“The two most important days in your life are the day you were born, and the day you find out why.”
That quote was near the end of the production of “Church Basement Ladies” that we closed yesterday. It’s the sixth in the series, so regular audience members definitely know the characters, and enjoy seeing them figure out why they were born.
In the musical, there’s a mid-century mom (played by me!) that doesn’t know her purpose now that her daughter is off to college, and a father silently struggling with the same thing but not allowed to show emotion in their Upper Midwestern culture.
There’s a Lutheran pastor who went into ministry because of his father and grandfather, who now wonders if there were other things for which he may have been more suited. (It turns out he needed to figure out HIS way of being a pastor, but “pastorizing” is in fact his calling.)

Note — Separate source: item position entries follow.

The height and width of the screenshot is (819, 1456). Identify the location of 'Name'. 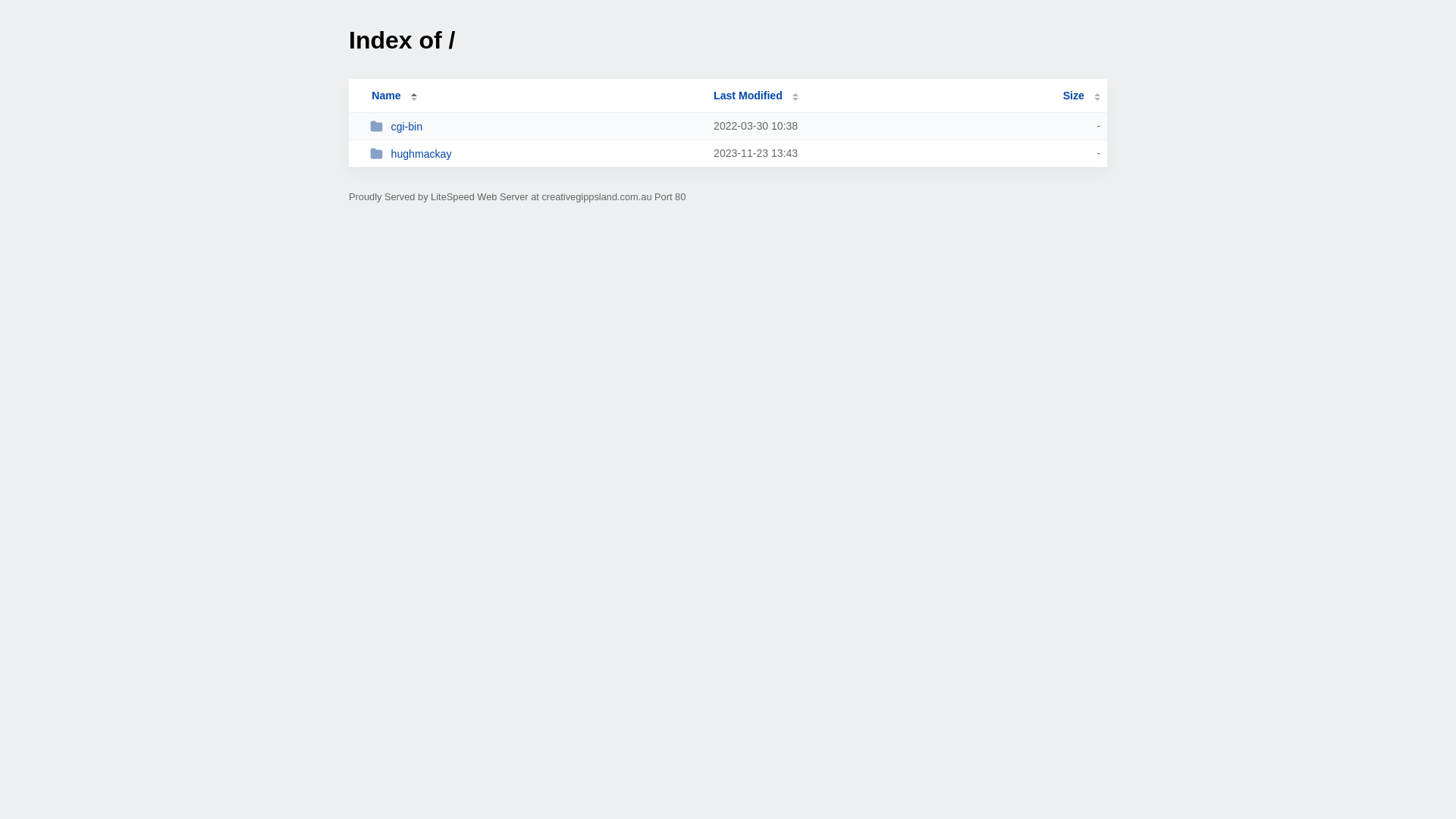
(385, 96).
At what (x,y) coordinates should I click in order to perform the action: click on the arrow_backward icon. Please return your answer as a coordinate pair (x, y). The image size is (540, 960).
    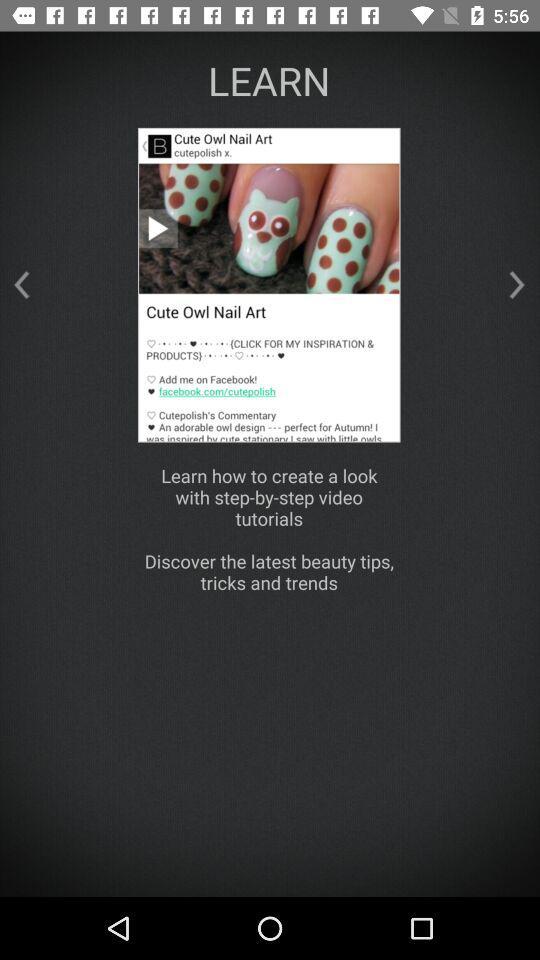
    Looking at the image, I should click on (20, 284).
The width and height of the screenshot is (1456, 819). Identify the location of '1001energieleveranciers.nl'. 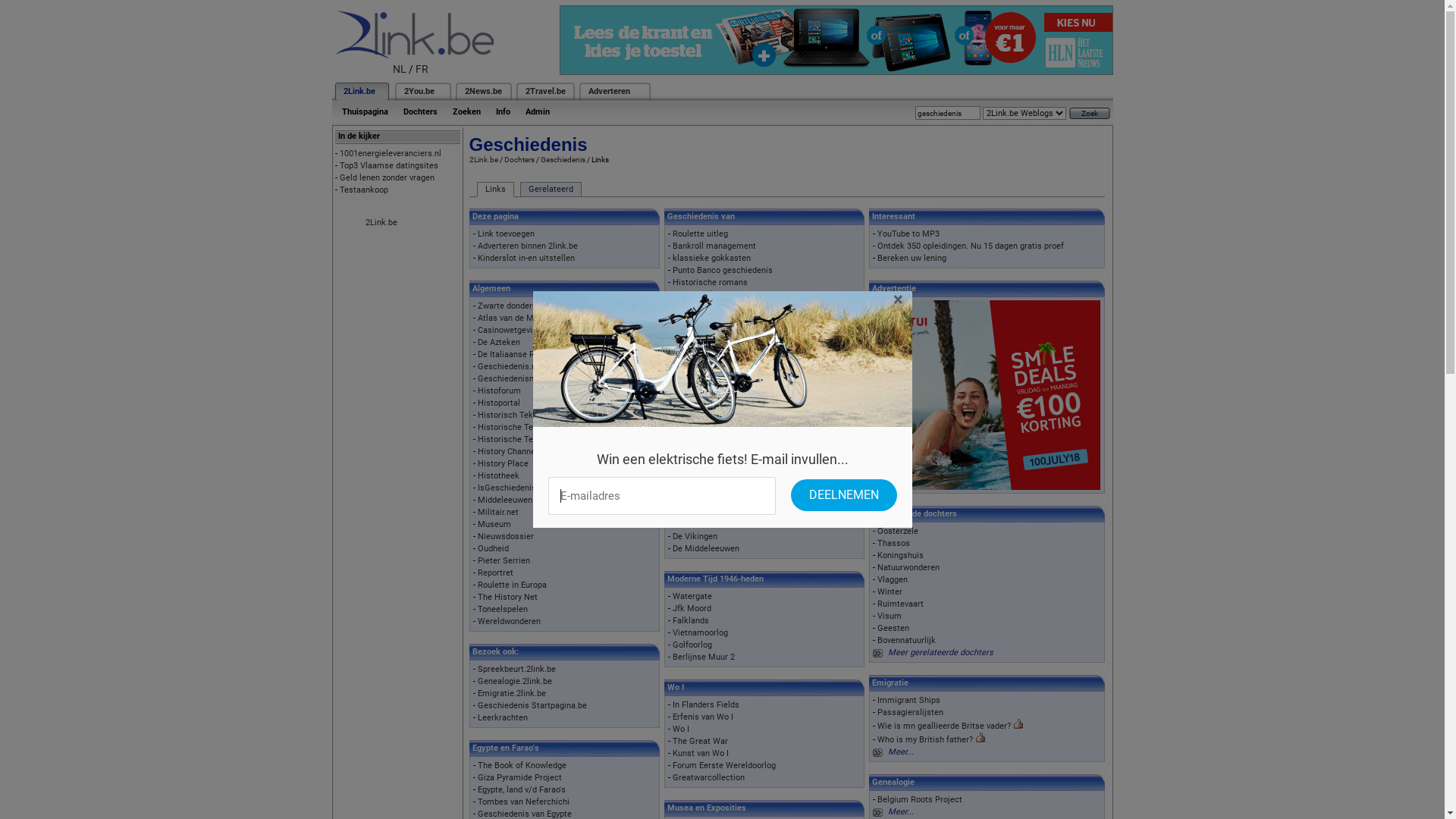
(390, 153).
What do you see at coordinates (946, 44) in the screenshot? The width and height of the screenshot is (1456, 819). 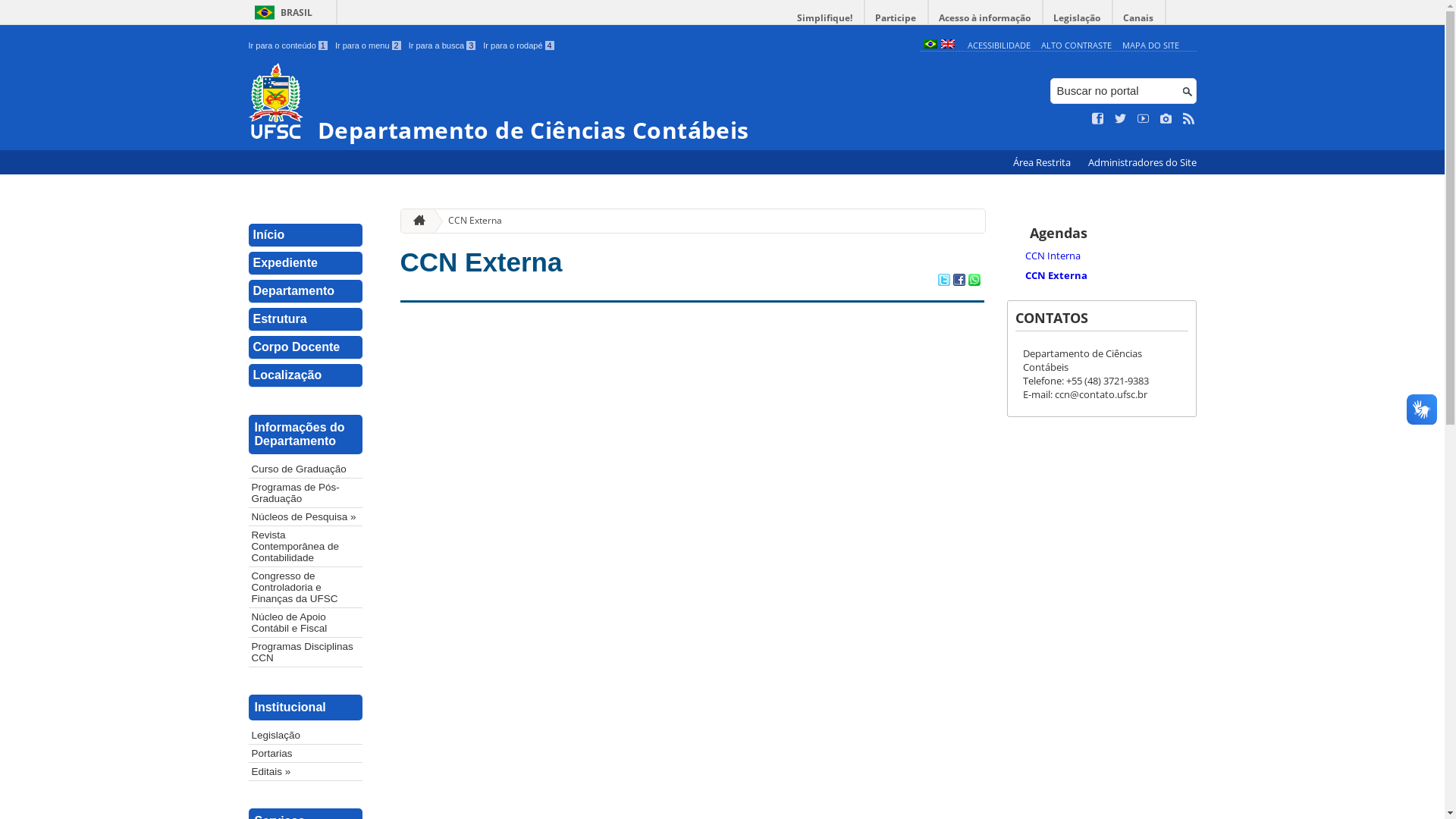 I see `'English (en)'` at bounding box center [946, 44].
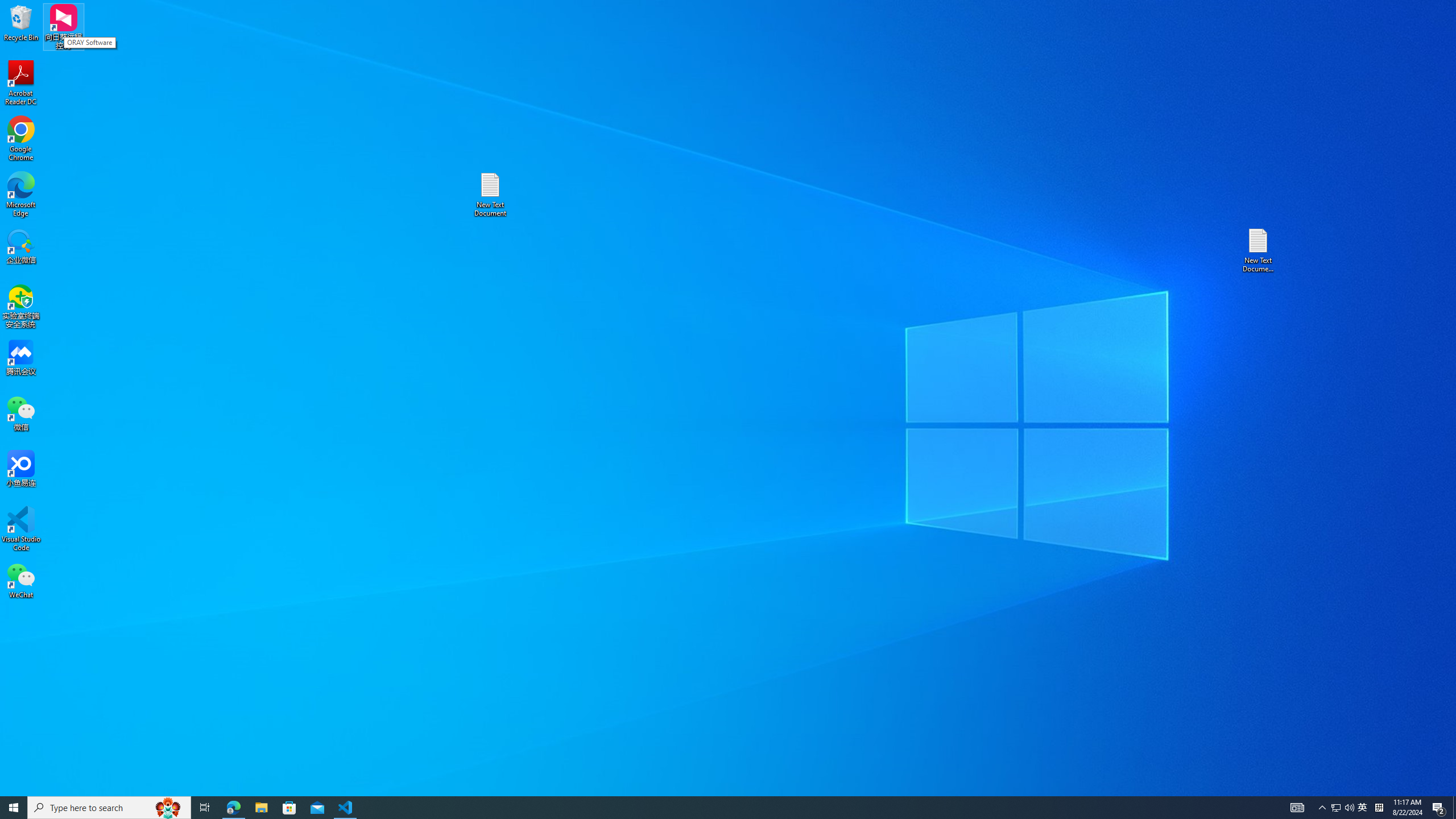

There’s also a traveling salesman who keeps changing his pitch and his products, just trying to find his way. An old man wondering whether anyone needs him anymore. A woman who has never fit in, but keeps trying to connect by bringing hotdishes to potlucks, which always turn out to be inedible. Cooking is nowhere near her purpose.
Everyone in the musical has patterns that are well established. Everyone wonders if that’s really what God intended for them. They all evolve in different ways.
That’s true of us as well. Sometimes we have an inkling or wonder if there is something else to explore. Maybe we changed. Maybe the world changed. Maybe we never quite found our place to begin with.
Today, take some time to consider why you were born. I believe that you have a purpose that is so specific and so needed in your community, that it could not possibly apply to a single other person.